The standards we use to evaluate LeBron James are unfair. In the eyes of many, any season that ends without a championship for his team constitutes a failure on his part. Fortunately, he's well aware of the significance of Thursday's decisive Game 7 tilt against the San Antonio Spurs.
LeBron on expectations for him in Game 7: "I understand the moment for me."— Eye on Basketball (@EyeOnBasketball) June 19, 2013
James knows that his legacy is largely at stake. He has already fallen short in the NBA Finals twice—in 2007 against these Spurs, and then in 2011 against the Dallas Mavericks—so a third defeat in the league's championship round could do some real damage to his place in NBA lore.
Again, that's not fair.
James could retire today and he'd likely be regarded as one of the greatest players to ever suit up. The fact that he's made the finals four times already hardly registers as an accomplishment because his talent has led to the perennial expectation that that's what he's supposed to do.
But that's how the NBA, and to a larger extent, professional sports, work: Championship rings have a disproportionate amount of influence.
And if you think any of that analysis is hyperbolic, consider the talk after the Heat improbably avoided defeat in Game 6.
LeBron had 32 pts, 11 asts and 10 rebs in an elimination game.
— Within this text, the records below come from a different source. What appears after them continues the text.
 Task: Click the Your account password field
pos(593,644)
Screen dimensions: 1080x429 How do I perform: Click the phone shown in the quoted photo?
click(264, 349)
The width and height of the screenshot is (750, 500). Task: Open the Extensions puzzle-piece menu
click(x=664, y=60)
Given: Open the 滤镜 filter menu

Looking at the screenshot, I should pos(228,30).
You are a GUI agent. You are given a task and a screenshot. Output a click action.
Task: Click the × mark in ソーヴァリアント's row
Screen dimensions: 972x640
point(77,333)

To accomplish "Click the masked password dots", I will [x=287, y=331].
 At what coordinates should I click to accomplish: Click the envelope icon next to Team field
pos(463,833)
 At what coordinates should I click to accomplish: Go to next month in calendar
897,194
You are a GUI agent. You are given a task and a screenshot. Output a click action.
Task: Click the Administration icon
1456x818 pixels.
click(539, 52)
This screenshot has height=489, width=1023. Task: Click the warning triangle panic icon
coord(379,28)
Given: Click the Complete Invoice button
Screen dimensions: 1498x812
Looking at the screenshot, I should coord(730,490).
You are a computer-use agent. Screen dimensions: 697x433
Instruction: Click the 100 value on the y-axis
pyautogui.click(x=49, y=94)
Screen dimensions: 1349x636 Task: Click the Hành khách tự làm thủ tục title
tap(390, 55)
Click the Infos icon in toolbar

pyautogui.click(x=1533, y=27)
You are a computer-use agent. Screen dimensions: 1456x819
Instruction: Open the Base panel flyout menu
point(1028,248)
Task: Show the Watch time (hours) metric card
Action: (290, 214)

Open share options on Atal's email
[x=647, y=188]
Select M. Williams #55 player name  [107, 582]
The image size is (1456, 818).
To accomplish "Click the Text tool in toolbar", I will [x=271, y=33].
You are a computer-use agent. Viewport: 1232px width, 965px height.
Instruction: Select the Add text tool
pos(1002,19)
That's protecting your legacy.— chris palmer (@ESPNChrisPalmer) June 19, 2013
Even when LBJ is largely responsible for the fact that his team survived an incredibly close game (his 18 points in the fourth quarter and overtime helped erase San Antonio's double-digit lead after the third quarter), there's still a sense that with his talent, the game never should have been so close.
A legacy saving, season saving moment for LeBron and the Miami Heat...thanks to Ray Allen. http://t.co/1YPAPuc5dC— Frank Isola (@FisolaNYDN) June 19, 2013
Nobody views James as just another good basketball player. Tony Parker was 6-of-23 in Game 6, but nobody said a word about the negative effect on his legacy. Some small part of that probably has to do with the fact that Parker has already won a few titles and a finals MVP.
But the bigger reason is that Parker is merely a very good NBA player. Because James has been so transcendent in most of his decade-long reign, "very good" simply doesn't cut it. He's measured against the all-time greats, not his contemporaries.
So if James scores 40 points in a loss on Thursday, he'll still be viewed as having failed.
That's not the case with any other player.
When James says he understands the moment, he's saying he understands that the deck is stacked against him, that there's really no way for him to exceed anyone's expectations. All he can do is try to live up to the inflated ones he helped create.
Fair or not, James understands what's hanging in the balance in Game 7.